## Work item
From the records below, set down exactly the lines starting with the line that contains "Instruction: Open the text color picker" and going on through the line that contains "This screenshot has height=1481, width=1852.". Nothing else is wanted.

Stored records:

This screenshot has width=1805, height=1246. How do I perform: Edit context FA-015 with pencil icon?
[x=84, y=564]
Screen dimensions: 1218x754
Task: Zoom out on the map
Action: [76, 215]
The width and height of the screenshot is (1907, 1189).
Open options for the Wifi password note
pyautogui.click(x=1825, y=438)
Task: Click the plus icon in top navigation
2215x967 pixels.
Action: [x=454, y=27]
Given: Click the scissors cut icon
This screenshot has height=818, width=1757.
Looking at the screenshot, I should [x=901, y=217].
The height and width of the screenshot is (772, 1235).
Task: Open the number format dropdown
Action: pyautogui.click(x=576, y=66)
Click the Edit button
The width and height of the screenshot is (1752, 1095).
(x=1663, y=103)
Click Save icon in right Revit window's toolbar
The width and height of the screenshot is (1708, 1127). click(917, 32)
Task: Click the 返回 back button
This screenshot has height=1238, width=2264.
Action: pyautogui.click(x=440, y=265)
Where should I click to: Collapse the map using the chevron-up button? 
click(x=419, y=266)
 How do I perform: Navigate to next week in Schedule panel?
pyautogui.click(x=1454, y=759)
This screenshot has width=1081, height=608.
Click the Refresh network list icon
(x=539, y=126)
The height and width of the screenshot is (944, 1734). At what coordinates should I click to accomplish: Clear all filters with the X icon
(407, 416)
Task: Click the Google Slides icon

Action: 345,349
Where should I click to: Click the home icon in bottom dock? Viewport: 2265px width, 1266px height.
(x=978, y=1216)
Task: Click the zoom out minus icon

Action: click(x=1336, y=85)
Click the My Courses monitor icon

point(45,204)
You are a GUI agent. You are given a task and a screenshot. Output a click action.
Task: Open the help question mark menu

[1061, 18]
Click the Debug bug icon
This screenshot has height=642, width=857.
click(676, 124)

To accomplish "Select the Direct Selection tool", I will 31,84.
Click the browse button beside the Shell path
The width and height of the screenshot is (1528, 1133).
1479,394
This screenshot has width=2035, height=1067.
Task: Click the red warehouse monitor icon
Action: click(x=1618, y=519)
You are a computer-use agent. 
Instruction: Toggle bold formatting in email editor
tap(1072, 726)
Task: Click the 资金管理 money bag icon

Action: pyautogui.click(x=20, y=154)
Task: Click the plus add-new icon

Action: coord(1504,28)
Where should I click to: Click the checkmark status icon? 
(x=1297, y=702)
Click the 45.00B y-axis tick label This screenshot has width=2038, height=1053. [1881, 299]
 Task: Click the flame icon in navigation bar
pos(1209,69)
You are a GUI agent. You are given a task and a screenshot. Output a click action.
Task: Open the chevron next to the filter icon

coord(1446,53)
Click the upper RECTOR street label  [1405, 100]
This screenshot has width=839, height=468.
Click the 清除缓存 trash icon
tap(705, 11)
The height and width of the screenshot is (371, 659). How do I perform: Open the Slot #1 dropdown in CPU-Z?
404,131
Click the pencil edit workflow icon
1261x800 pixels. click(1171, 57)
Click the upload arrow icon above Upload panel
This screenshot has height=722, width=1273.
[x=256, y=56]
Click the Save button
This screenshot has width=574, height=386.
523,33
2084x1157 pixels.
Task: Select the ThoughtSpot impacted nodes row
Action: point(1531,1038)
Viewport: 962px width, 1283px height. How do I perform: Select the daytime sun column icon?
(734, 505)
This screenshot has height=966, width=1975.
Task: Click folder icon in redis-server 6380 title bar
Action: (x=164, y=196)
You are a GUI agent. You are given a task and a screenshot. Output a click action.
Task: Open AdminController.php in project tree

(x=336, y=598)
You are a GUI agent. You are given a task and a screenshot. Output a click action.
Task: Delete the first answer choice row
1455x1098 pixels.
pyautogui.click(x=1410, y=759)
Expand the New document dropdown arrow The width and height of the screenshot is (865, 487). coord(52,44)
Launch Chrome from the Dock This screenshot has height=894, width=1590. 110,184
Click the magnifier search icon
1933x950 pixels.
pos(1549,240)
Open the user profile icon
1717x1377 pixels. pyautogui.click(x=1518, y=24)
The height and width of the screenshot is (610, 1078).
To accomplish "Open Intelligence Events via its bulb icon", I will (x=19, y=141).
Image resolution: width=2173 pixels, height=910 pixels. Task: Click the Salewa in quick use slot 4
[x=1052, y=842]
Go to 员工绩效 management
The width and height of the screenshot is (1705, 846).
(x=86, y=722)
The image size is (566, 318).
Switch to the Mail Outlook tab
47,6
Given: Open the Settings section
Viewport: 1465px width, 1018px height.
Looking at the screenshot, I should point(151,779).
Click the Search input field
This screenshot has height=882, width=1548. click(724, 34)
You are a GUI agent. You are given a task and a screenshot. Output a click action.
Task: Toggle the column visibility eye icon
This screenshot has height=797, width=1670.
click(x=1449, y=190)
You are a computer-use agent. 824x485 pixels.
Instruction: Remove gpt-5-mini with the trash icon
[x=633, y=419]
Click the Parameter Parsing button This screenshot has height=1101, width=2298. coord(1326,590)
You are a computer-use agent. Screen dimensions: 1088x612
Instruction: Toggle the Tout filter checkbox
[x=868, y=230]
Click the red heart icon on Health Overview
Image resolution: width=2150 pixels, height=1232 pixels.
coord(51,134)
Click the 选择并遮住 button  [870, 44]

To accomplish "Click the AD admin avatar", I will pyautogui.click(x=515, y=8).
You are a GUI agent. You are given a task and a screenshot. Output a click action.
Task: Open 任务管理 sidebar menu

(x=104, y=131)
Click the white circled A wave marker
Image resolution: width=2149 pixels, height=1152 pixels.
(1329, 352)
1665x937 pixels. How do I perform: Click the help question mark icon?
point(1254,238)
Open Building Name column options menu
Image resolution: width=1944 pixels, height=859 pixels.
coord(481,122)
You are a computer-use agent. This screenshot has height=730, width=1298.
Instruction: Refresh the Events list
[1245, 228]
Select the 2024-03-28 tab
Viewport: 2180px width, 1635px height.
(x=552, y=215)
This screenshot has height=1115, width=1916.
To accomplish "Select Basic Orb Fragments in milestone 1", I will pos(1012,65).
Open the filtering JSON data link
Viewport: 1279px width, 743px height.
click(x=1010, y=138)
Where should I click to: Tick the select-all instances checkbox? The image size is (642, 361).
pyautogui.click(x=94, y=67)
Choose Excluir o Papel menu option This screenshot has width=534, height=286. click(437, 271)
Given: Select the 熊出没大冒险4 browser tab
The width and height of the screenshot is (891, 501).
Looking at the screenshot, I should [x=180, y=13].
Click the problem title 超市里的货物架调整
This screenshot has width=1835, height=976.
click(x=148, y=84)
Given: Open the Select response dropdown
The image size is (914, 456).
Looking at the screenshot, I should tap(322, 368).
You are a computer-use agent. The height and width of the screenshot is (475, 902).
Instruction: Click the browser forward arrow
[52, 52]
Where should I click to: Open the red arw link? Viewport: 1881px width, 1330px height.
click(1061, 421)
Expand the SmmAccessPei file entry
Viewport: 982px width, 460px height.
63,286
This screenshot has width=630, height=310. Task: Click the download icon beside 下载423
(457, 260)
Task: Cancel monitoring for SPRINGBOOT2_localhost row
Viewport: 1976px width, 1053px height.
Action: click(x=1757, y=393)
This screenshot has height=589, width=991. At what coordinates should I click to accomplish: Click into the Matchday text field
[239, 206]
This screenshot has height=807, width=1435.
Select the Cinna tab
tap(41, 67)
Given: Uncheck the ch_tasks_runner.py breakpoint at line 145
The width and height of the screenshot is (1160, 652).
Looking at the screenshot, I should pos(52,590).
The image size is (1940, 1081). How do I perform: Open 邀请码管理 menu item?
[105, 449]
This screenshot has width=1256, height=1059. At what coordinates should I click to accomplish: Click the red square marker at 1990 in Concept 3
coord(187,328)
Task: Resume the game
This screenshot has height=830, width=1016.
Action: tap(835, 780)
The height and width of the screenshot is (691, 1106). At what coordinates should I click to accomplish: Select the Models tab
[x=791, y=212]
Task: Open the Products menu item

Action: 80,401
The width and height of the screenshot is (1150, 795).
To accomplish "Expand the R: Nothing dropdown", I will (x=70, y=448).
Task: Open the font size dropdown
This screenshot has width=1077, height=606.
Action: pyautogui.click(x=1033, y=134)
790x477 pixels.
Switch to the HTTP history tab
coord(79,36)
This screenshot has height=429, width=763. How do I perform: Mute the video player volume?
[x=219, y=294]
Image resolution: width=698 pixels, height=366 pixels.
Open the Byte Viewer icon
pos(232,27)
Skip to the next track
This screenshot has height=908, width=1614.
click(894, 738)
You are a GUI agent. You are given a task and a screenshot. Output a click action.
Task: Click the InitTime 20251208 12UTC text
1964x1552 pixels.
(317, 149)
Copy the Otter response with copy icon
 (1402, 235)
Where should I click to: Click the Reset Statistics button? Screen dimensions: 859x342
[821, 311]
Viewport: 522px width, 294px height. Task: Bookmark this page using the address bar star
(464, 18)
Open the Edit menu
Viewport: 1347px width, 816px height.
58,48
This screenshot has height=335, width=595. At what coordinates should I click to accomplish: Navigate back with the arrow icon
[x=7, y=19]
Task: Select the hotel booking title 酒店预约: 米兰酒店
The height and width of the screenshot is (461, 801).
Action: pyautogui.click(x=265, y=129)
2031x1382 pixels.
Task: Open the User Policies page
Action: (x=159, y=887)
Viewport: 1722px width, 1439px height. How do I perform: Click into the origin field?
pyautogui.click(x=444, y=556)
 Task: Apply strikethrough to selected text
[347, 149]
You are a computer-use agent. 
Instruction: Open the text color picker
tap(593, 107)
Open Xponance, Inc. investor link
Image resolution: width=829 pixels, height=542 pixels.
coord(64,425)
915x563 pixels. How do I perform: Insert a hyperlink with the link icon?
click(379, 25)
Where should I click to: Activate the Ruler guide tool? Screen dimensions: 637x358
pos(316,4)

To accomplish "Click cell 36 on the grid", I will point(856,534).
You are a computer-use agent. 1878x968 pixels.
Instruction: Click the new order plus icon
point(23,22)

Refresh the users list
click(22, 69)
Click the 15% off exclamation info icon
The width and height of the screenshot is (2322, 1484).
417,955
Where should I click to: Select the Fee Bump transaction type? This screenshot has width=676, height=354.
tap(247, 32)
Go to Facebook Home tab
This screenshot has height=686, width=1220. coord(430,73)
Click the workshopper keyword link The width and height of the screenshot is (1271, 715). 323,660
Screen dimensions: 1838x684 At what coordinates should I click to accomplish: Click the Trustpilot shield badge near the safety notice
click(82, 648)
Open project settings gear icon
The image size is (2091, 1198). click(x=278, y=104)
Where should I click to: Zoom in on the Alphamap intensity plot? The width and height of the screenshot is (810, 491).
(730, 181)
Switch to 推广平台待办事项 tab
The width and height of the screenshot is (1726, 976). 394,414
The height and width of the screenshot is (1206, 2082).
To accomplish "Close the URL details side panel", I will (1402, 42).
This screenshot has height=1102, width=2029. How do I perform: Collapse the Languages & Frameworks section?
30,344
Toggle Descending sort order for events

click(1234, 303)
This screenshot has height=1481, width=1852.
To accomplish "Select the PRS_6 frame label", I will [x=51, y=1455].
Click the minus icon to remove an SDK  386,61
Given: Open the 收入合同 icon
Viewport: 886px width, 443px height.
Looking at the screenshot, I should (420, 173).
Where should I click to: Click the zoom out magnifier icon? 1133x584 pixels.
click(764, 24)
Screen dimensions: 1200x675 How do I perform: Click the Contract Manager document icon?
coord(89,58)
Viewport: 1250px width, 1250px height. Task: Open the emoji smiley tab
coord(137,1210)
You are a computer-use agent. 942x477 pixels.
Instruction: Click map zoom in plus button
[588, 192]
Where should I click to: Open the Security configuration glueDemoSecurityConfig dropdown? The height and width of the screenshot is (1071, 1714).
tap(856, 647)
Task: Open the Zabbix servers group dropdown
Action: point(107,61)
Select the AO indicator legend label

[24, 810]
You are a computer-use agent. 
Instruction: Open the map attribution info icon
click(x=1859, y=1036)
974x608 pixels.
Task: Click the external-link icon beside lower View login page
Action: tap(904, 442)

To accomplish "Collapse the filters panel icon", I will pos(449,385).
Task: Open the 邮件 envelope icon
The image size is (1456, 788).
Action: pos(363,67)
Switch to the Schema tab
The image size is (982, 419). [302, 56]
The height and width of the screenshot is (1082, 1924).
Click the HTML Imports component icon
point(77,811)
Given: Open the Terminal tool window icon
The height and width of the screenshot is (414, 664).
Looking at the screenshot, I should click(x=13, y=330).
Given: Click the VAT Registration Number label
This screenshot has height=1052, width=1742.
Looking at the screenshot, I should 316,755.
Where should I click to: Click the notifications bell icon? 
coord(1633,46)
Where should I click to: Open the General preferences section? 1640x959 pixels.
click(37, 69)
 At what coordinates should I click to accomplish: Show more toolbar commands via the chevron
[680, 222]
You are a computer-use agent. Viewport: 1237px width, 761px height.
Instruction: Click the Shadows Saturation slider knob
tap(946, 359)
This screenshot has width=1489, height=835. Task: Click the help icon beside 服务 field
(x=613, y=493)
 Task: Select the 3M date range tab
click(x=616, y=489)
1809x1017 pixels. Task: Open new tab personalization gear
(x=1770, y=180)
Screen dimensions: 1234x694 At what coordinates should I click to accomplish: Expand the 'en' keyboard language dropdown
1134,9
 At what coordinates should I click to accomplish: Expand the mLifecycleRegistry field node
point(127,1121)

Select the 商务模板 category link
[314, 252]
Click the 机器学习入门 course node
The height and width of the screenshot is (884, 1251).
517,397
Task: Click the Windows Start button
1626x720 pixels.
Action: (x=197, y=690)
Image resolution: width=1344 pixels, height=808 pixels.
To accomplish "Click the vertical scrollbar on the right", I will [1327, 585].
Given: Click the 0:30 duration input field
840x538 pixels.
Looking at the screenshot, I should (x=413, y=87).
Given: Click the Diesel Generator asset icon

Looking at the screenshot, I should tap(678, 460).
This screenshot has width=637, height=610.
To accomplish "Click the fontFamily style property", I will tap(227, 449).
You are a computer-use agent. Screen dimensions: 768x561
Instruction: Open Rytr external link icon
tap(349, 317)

## Response to this task
Instruction: Open the text color picker
tap(593, 107)
Open Xponance, Inc. investor link
Image resolution: width=829 pixels, height=542 pixels.
coord(64,425)
915x563 pixels. How do I perform: Insert a hyperlink with the link icon?
click(379, 25)
Where should I click to: Activate the Ruler guide tool? Screen dimensions: 637x358
pos(316,4)

To accomplish "Click cell 36 on the grid", I will point(856,534).
You are a computer-use agent. 1878x968 pixels.
Instruction: Click the new order plus icon
point(23,22)

Refresh the users list
click(22, 69)
Click the 15% off exclamation info icon
The width and height of the screenshot is (2322, 1484).
417,955
Where should I click to: Select the Fee Bump transaction type? This screenshot has width=676, height=354.
tap(247, 32)
Go to Facebook Home tab
This screenshot has height=686, width=1220. coord(430,73)
Click the workshopper keyword link The width and height of the screenshot is (1271, 715). 323,660
Screen dimensions: 1838x684 At what coordinates should I click to accomplish: Click the Trustpilot shield badge near the safety notice
click(82, 648)
Open project settings gear icon
The image size is (2091, 1198). click(x=278, y=104)
Where should I click to: Zoom in on the Alphamap intensity plot? The width and height of the screenshot is (810, 491).
(730, 181)
Switch to 推广平台待办事项 tab
The width and height of the screenshot is (1726, 976). 394,414
The height and width of the screenshot is (1206, 2082).
To accomplish "Close the URL details side panel", I will (1402, 42).
This screenshot has height=1102, width=2029. How do I perform: Collapse the Languages & Frameworks section?
30,344
Toggle Descending sort order for events

click(1234, 303)
This screenshot has height=1481, width=1852.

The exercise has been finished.